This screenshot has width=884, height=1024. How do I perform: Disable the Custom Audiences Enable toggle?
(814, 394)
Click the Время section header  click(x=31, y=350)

_ _ _

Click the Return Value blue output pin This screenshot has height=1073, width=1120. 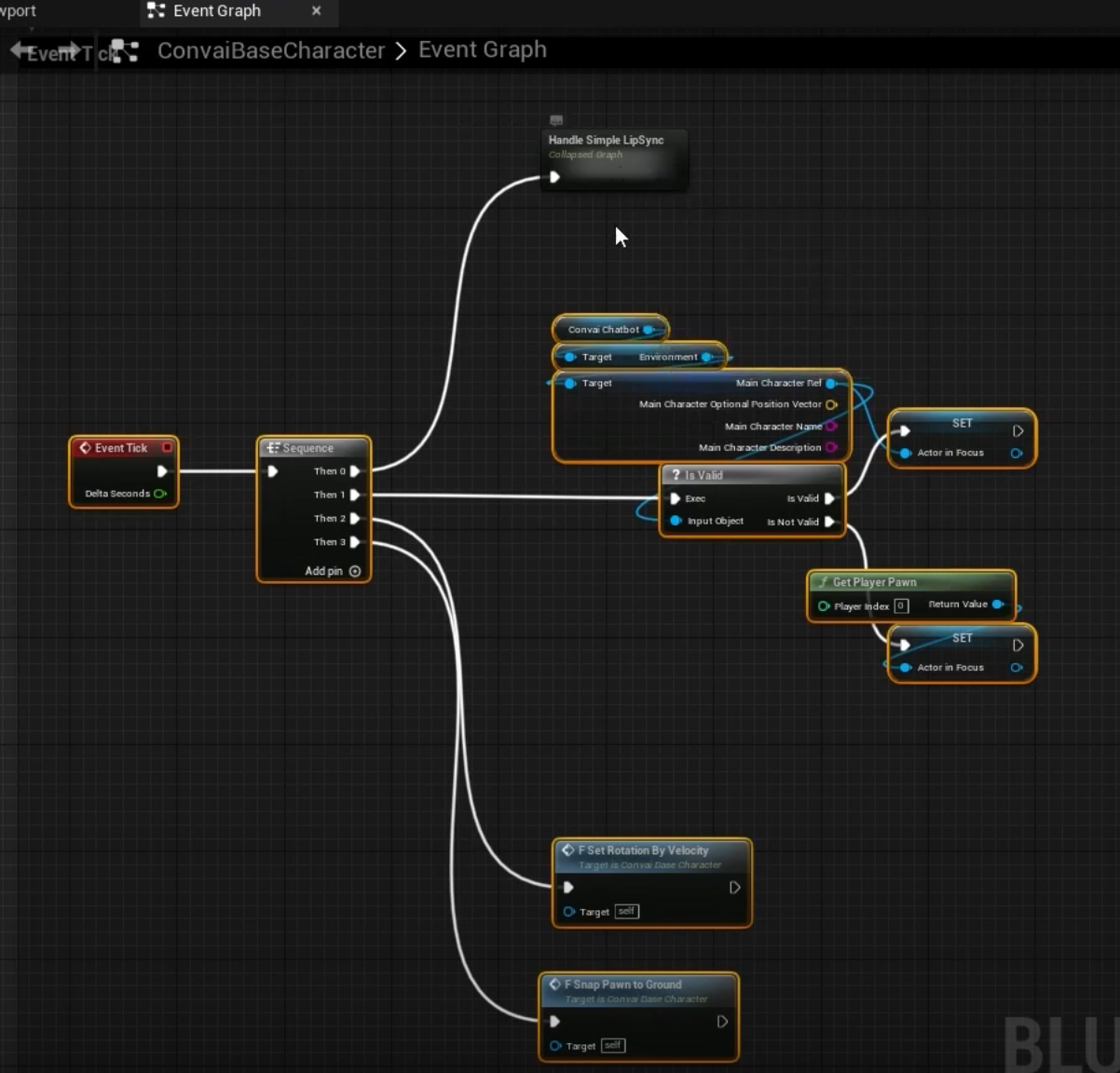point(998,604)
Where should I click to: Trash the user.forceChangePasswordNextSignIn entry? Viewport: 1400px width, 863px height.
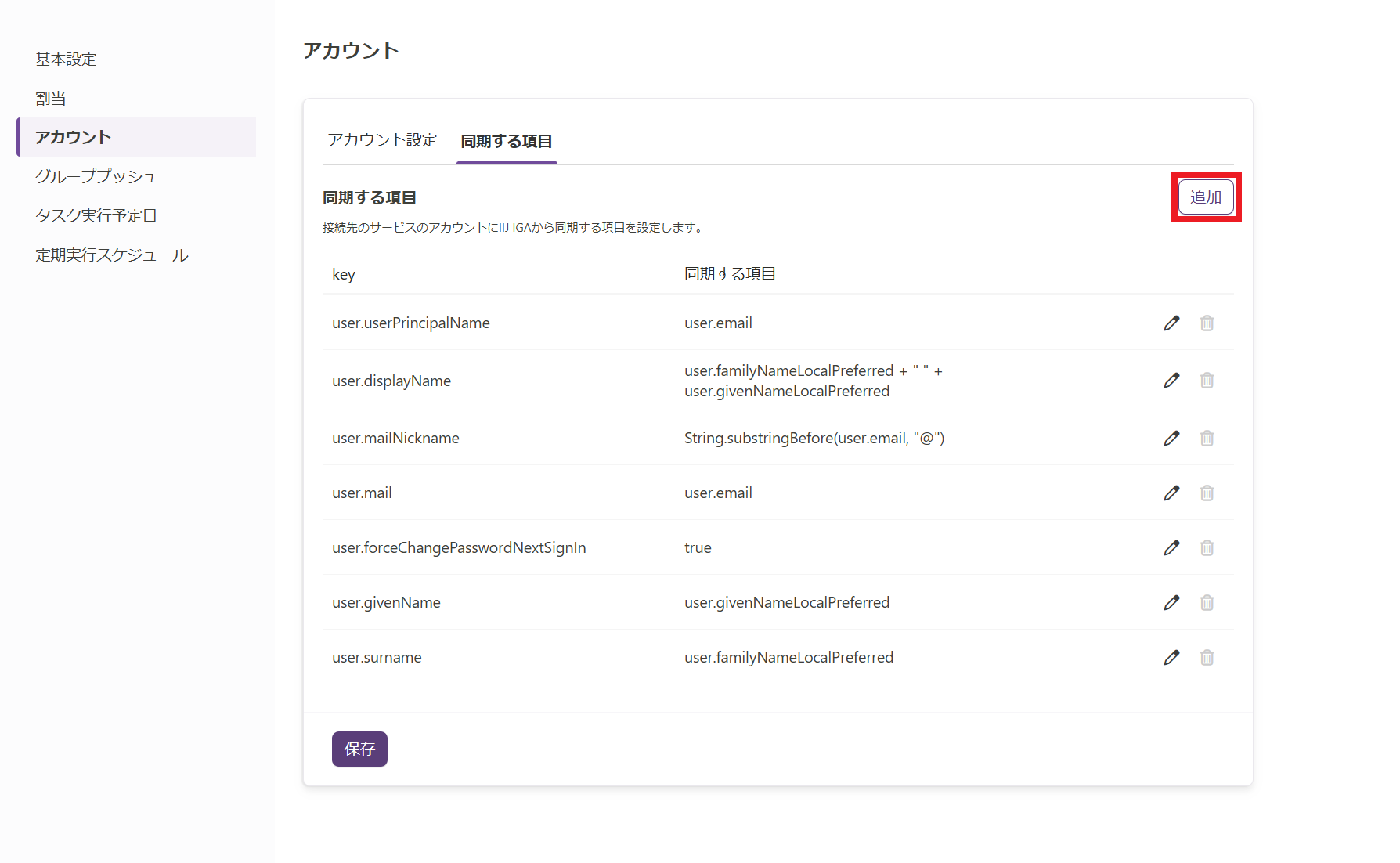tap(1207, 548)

_ _ _

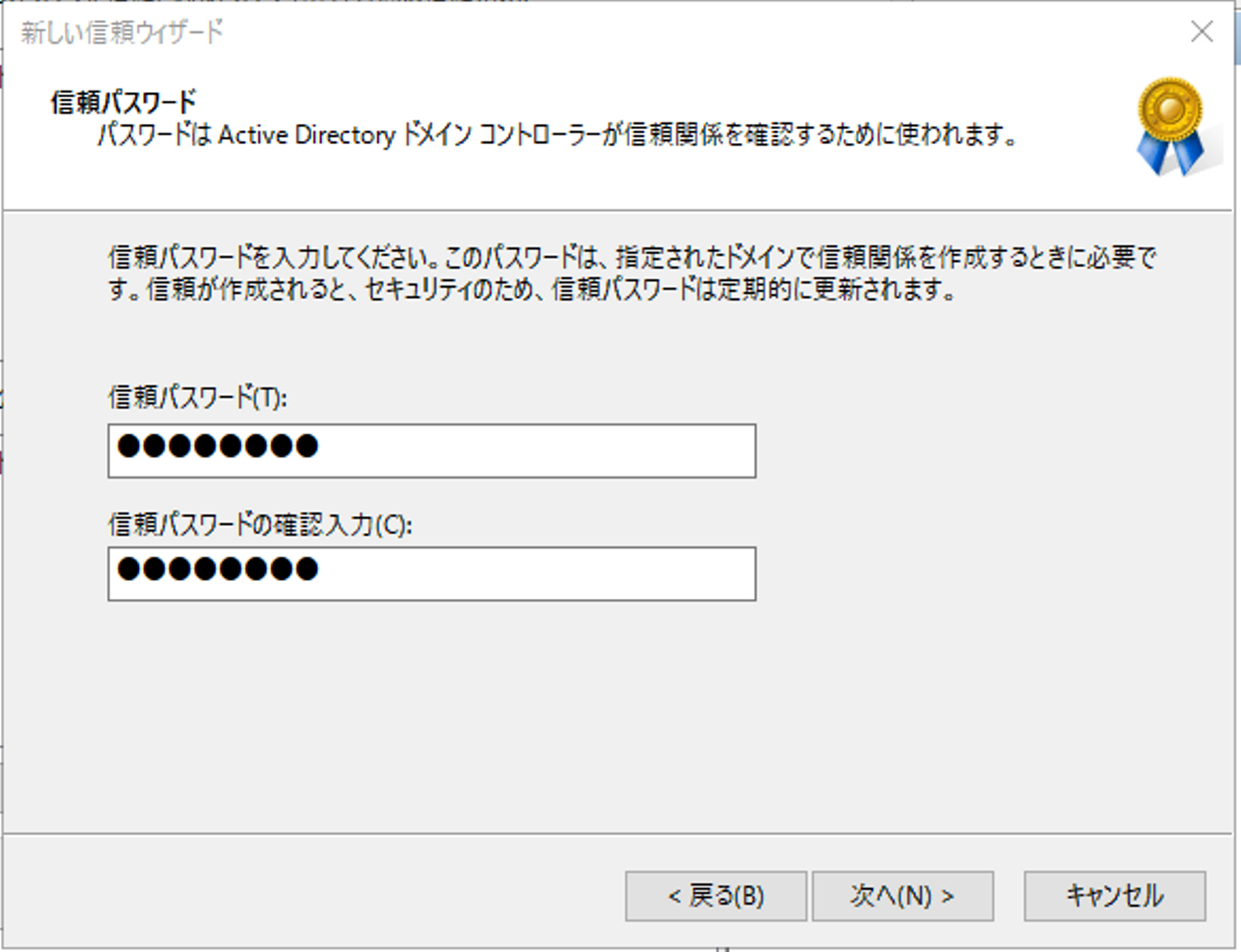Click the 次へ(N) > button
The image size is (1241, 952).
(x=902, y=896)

_ _ _

* [Work order]
Copy the lines above exactly. Start with the line containing "This screenshot has width=884, height=1024.", end with the line containing "Click the Время", and include both.

* [Exercise solution]
This screenshot has width=884, height=1024. How do I perform: Disable the Custom Audiences Enable toggle?
(814, 394)
Click the Время section header  click(x=31, y=350)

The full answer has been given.